Die Bundespräsidentschaftswahl am kommenden Sonntag, 25. April 2010, hat eine richtungsweisende Bedeutung, obwohl niemand daran zweifelt, dass Heinz Fischer wiedergewählt wird. Spricht sich Österreichs Bevölkerung deutlich gegen eine rechtsextreme Kandidatin und ihre Gesinnung aus, oder werden Verharmlosung des Nationalsozialismus, Rassismus, Verhetzung und rückwärts gewandte Frauenpolitik wieder ein Stück weit salonfähiger?

Jeder Prozentpunkt für Barbara Rosenkranz ist einer gegen Demokratie, Menschenrechte, Solidarität und gegen das Verbotsgesetz sowie für Rechtsextremismus als normale politische Strömung. Koalitionen mit der FPÖ könnten wieder denkbar werden, vor allem für die ÖVP. Diese FPÖ in der Regierung würde uns weitere Verschärfungen des Asylgesetzes, Law-and-Order-Gesetzgebung und noch mehr Politik gegen Arme statt gegen Armut bescheren. Sie darf nicht durch die kommende Bundespräsidentschaftswahl aufgewertet werden.

Natürlich gibt es Grüne Kritik an Heinz Fischer. Auch er hat oft klare Worte zu sensiblen Themen vermissen lassen. Seine Partei hat Martin Graf zum dritten Nationalratspräsidenten gewählt. Die SPÖ spielt mit, wenn es darum geht, die FPÖ zu umwerben. Aber es geht bei dieser Wahl darum, den Rechtsextremismus, mit dem Fischer nichts zu tun hat, abzuwählen.
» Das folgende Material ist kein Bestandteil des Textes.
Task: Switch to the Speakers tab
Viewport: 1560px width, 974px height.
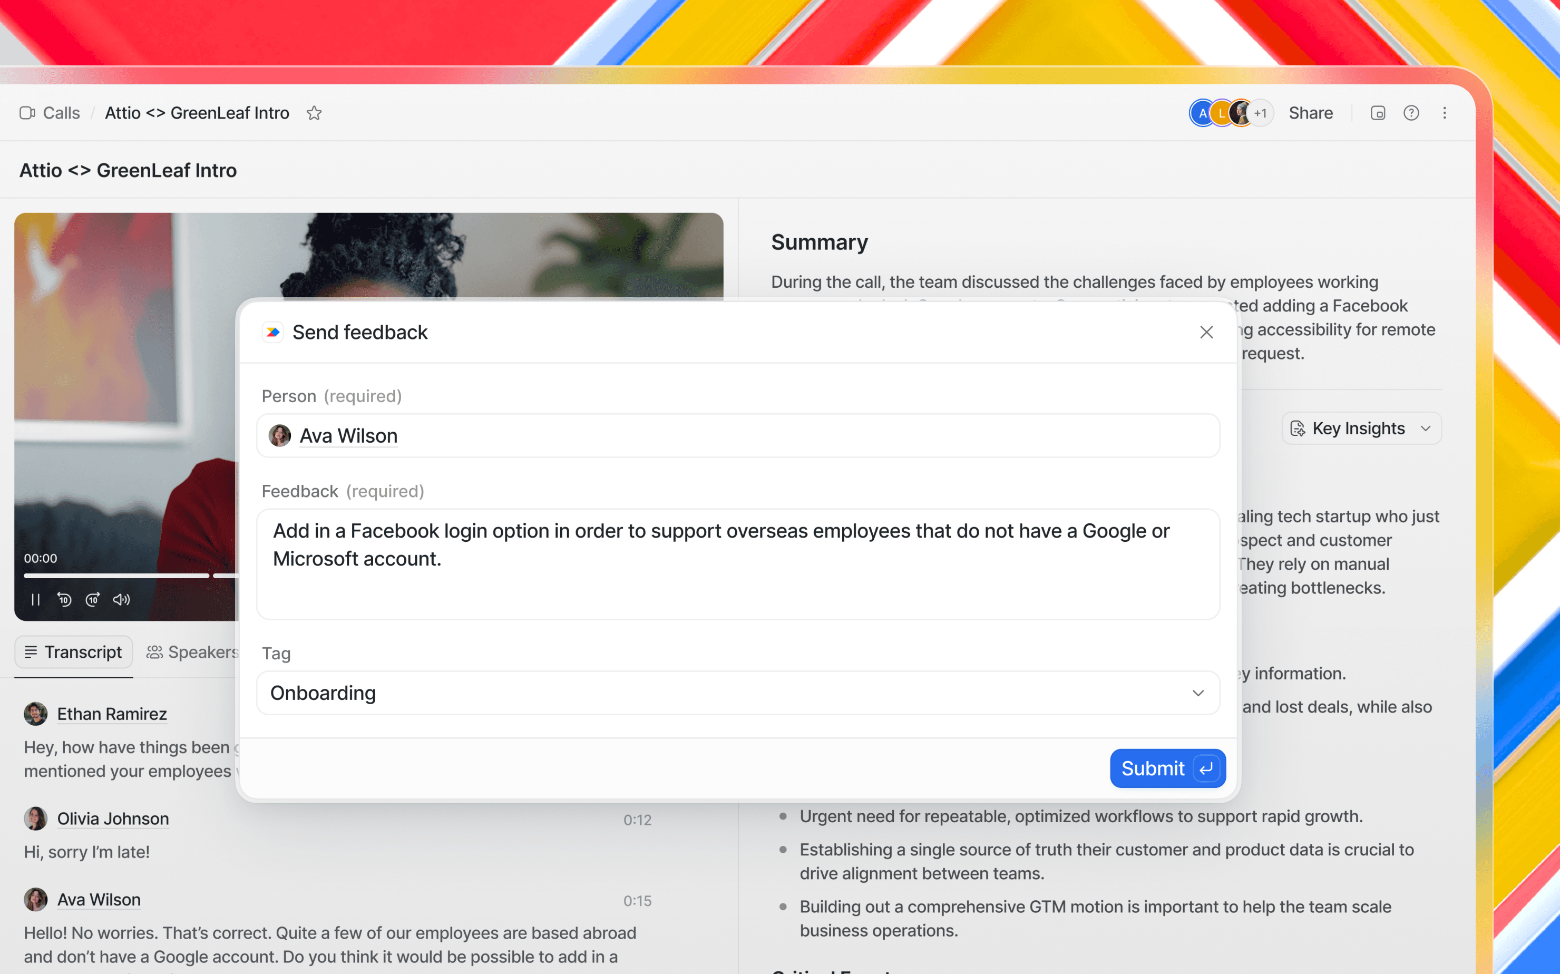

Jede Stimme für einen anderen Kandidaten, eine andere Kandidatin als Rosenkranz vermindert ihr Ergebnis. Jedenfalls profitiert Rosenkranz von jeder Stimme, die gar nicht oder ungültig abgegeben wird. Denn dadurch erhöht sich ihr prozentueller Anteil an gültigen Stimmen.

In diesem Sinne werde ich meine Stimme gegen Rosenkranz abgeben und Heinz Fischer wählen.